**REQUIRED WORK:** Only the number is needed. Please count the lines below in which the word "example" occurs.

○ ○ ○

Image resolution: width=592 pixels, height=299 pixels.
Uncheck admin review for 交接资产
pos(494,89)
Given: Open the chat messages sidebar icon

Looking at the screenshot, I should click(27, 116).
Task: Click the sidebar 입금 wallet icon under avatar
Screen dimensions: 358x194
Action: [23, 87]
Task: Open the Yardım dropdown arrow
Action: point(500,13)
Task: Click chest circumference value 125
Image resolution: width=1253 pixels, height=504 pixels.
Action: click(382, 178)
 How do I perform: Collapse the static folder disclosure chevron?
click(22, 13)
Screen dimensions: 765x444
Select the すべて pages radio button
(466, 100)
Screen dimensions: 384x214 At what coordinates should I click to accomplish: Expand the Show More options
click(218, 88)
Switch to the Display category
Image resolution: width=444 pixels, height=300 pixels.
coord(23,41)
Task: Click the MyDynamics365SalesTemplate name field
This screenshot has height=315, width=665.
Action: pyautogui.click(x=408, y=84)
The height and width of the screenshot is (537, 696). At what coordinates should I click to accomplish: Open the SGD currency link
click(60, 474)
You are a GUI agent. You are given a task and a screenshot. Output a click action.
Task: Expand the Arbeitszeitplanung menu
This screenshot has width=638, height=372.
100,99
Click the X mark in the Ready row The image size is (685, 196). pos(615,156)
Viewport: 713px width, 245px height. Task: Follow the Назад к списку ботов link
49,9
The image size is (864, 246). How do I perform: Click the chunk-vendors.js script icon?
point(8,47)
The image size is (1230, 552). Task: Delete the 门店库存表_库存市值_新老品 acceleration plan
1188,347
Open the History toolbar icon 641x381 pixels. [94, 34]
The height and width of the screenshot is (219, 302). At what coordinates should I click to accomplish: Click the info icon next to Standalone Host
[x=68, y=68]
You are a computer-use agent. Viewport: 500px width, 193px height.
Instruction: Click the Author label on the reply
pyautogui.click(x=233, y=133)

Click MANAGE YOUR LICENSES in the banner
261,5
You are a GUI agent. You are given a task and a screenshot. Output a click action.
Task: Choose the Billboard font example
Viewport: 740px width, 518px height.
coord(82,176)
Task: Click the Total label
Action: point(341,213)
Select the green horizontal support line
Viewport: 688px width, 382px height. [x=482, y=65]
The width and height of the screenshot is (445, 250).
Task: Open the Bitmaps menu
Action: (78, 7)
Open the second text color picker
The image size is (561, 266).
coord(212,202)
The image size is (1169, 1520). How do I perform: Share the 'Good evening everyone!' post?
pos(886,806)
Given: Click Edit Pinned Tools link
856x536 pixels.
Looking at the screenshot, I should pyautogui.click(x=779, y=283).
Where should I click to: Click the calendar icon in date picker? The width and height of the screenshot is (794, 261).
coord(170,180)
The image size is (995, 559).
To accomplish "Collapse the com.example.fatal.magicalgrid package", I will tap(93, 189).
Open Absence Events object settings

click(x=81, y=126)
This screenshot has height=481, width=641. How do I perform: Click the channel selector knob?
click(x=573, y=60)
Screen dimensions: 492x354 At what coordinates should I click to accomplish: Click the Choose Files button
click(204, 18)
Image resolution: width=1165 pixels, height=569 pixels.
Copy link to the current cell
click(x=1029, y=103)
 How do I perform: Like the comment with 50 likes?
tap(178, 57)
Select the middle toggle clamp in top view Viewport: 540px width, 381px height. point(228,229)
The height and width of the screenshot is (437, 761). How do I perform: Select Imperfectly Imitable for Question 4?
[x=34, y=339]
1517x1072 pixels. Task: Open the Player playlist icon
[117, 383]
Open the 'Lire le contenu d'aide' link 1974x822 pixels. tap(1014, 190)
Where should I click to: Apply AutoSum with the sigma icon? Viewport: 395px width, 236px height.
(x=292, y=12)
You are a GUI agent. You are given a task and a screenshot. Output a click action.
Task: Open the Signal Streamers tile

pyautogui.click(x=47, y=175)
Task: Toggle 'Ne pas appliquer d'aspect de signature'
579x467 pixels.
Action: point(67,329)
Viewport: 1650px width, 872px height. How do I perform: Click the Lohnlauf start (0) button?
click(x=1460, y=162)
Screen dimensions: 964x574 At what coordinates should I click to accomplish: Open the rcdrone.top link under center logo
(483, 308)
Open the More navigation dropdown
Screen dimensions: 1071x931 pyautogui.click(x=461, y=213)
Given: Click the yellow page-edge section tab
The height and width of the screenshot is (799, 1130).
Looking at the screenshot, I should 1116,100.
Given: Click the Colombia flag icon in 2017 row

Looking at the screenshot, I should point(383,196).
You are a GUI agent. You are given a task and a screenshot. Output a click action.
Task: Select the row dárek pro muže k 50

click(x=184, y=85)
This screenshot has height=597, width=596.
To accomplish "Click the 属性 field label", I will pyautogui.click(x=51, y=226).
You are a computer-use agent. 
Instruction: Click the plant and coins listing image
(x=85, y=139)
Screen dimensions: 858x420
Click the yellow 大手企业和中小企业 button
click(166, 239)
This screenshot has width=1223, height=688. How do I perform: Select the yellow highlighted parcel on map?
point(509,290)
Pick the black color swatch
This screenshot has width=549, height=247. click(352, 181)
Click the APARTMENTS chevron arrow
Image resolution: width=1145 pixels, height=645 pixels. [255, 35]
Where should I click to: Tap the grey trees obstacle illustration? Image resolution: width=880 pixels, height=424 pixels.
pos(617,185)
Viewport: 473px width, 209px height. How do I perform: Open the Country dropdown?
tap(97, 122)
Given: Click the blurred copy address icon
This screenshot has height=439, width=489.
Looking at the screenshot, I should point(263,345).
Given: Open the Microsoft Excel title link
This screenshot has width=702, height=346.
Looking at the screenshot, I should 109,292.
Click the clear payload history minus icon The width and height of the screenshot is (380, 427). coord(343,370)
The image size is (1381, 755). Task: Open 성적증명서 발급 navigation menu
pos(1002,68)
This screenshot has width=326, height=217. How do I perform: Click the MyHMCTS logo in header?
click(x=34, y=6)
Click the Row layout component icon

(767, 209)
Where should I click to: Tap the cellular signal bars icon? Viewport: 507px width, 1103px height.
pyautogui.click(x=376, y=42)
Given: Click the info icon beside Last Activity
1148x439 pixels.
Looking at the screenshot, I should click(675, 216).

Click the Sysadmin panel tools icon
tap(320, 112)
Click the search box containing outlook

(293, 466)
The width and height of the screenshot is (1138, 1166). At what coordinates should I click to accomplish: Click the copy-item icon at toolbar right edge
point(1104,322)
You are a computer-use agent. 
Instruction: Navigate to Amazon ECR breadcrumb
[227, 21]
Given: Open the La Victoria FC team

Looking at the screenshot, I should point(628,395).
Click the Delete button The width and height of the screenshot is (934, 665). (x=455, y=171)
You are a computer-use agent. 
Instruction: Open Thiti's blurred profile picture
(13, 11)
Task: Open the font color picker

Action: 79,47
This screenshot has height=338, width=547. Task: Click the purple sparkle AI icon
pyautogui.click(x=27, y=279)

○ ○ ○

**SOLUTION TO THIS TASK:** 2